··· EXERCISE MATERIALS

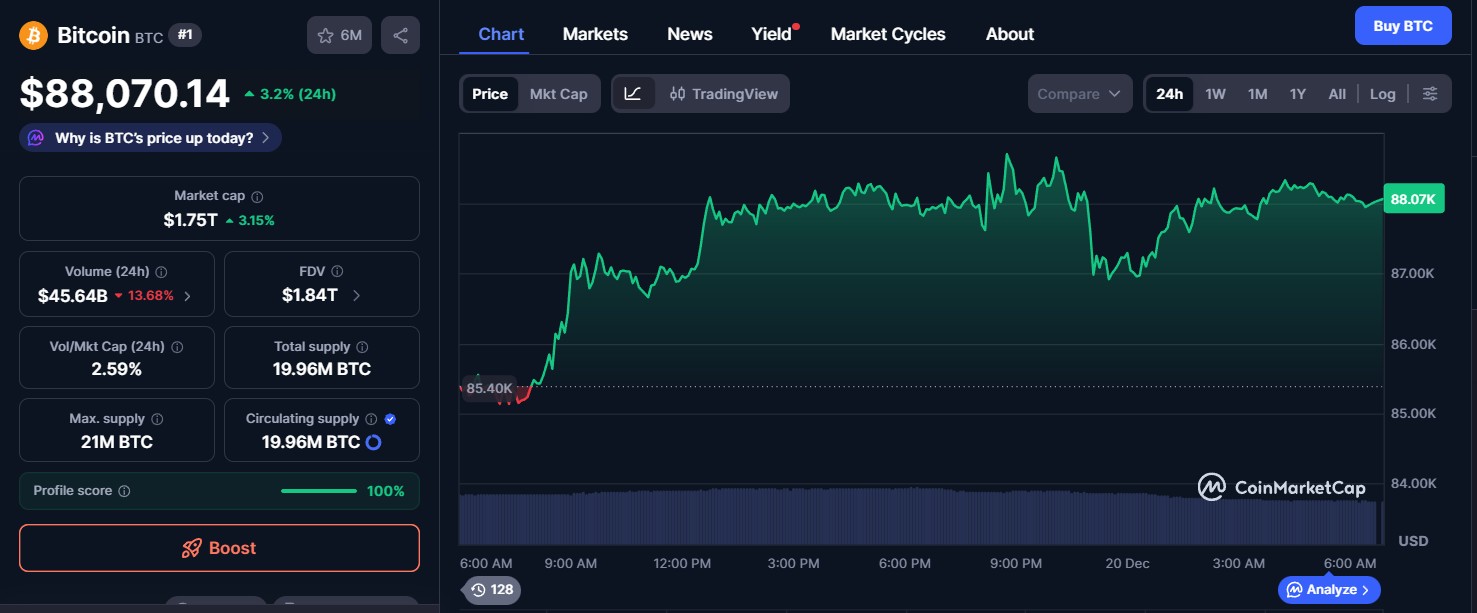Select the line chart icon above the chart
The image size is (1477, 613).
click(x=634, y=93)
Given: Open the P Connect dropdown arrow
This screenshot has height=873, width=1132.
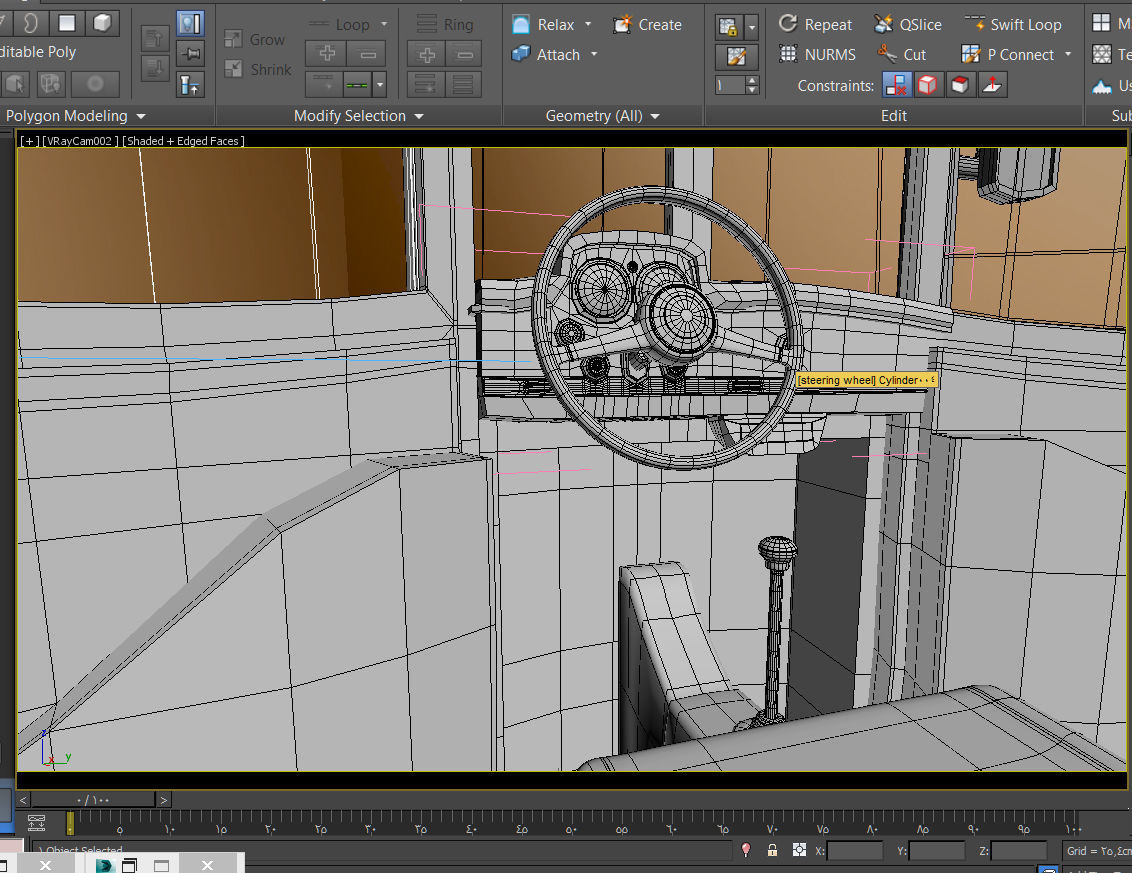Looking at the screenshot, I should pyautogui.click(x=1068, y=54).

······
··· EXERCISE MATERIALS

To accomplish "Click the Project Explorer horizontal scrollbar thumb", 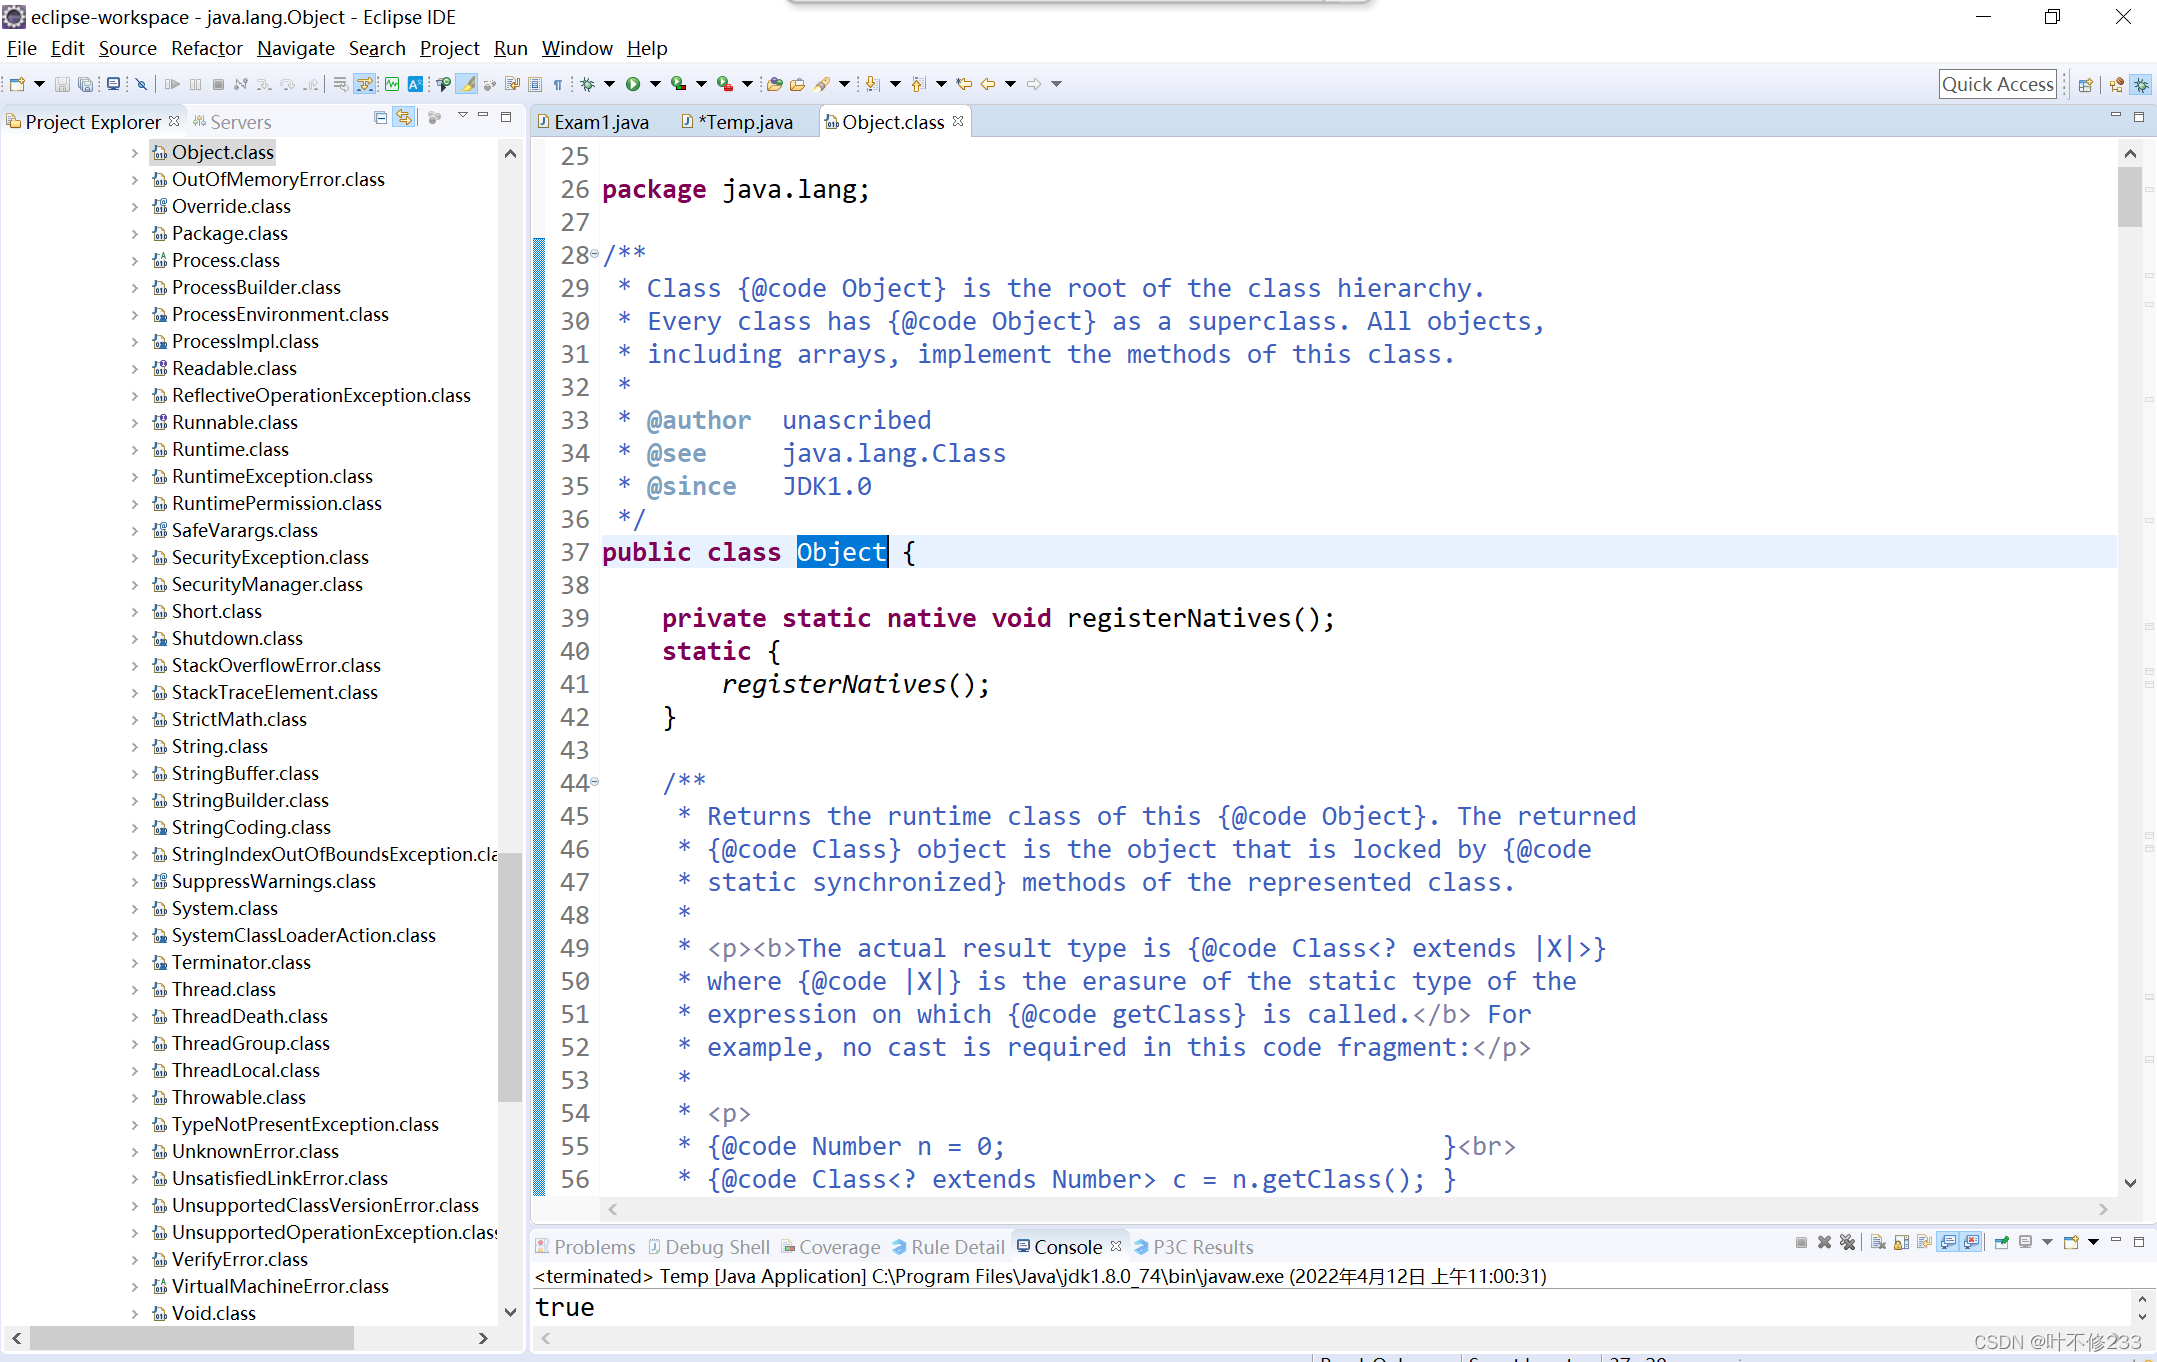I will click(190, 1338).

······

Set down the rows exactly, starting with the line containing "Select the line chart icon above the chart" and going on through the line containing "Looking at the", and leave the pictures out of your answer.

Select the line chart icon above the chart
The image size is (1477, 613).
click(x=634, y=93)
Given: Open the P Connect dropdown arrow
This screenshot has height=873, width=1132.
Looking at the screenshot, I should pyautogui.click(x=1068, y=54).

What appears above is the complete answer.